== Extract provided ==
UberLord, YOU ARE THE MAN.

I'm using ~x86 baselayout, bash, readline, and sysvinit.  I added what you specified to my blank /etc/conf.d/net and issued 'rc'.  ath0 came right up.  This is too great.

What does 'rc' do?  Does it just make sure everything is running that's supposed to be running based on 'rc-update -s'?

Do I still need madwifi-driver and wireless-tools?

- Grant

----------

## UberLord

 *grant123 wrote:*   

> UberLord, YOU ARE THE MAN.

 

Yes, I know  :Cool: 

 *Quote:*   

> What does 'rc' do?  Does it just make sure everything is running that's supposed to be running based on 'rc-update -s'?

 

exactly that

 *Quote:*   

> 
> 
> Do I still need madwifi-driver and wireless-tools?
> 
> 

 

You still need madwifi-driver.

You only need wireless tools if you're only going to use wpa_supplicant.

== Given request 1 ==
In the forum thread, which package does UberLord say is still needed?
== Given request 2 ==
List each piece of software that Grant says he is using in the forum thread.

[Collected data entries]
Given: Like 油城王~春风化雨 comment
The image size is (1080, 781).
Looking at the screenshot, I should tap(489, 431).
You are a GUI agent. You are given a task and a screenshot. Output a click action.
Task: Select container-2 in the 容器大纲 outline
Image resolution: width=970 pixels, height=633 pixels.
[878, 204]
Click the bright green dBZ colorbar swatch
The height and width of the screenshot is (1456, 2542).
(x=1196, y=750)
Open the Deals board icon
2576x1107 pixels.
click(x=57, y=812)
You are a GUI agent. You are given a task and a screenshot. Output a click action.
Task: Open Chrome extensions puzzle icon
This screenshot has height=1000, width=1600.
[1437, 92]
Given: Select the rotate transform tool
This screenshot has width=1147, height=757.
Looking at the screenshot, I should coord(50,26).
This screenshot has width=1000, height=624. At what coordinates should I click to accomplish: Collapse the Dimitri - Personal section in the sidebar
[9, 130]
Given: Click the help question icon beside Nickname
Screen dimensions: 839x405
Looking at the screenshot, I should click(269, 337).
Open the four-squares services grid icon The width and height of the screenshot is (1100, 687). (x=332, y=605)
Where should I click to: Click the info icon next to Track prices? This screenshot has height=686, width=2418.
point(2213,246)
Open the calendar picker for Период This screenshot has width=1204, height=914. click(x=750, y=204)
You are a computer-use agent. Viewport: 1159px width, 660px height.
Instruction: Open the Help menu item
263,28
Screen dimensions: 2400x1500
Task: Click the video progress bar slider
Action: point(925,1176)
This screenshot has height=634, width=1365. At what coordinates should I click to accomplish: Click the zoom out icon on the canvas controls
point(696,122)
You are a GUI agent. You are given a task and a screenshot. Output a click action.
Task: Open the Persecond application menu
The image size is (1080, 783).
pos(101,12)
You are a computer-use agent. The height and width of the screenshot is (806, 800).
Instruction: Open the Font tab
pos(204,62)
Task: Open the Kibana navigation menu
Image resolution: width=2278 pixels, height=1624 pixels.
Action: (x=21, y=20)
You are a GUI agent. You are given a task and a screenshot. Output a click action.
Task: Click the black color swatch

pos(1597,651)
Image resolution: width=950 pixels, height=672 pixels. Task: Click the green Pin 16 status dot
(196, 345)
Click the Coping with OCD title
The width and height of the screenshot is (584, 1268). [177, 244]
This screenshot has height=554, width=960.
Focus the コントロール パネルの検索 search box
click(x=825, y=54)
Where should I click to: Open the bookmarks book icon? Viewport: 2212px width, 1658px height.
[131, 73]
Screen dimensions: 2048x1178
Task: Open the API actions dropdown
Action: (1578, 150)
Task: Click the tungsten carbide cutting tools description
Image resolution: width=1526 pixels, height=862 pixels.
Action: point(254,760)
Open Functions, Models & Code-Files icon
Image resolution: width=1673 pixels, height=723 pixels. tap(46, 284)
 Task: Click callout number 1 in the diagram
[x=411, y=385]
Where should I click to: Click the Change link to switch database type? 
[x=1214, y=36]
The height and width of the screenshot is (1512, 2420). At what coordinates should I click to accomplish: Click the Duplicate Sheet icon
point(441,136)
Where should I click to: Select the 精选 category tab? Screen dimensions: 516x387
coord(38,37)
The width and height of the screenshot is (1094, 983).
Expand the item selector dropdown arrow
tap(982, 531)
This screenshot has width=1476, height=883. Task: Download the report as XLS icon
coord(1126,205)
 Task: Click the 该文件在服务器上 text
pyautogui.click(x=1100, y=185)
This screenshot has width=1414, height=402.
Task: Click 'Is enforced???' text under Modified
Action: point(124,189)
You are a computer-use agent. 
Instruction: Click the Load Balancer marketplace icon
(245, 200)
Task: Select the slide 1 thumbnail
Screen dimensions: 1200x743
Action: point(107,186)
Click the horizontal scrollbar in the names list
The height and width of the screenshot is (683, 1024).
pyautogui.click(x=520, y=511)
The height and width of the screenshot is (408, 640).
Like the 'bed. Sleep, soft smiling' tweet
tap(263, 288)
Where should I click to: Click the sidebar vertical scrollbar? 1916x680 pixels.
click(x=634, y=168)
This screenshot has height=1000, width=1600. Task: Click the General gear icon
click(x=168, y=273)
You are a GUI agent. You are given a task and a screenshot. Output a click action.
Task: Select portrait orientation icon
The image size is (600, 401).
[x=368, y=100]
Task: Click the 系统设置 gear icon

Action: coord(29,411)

== Task solution 1 ==
madwifi-driver

== Task solution 2 ==
~x86 baselayout, bash, readline, sysvinit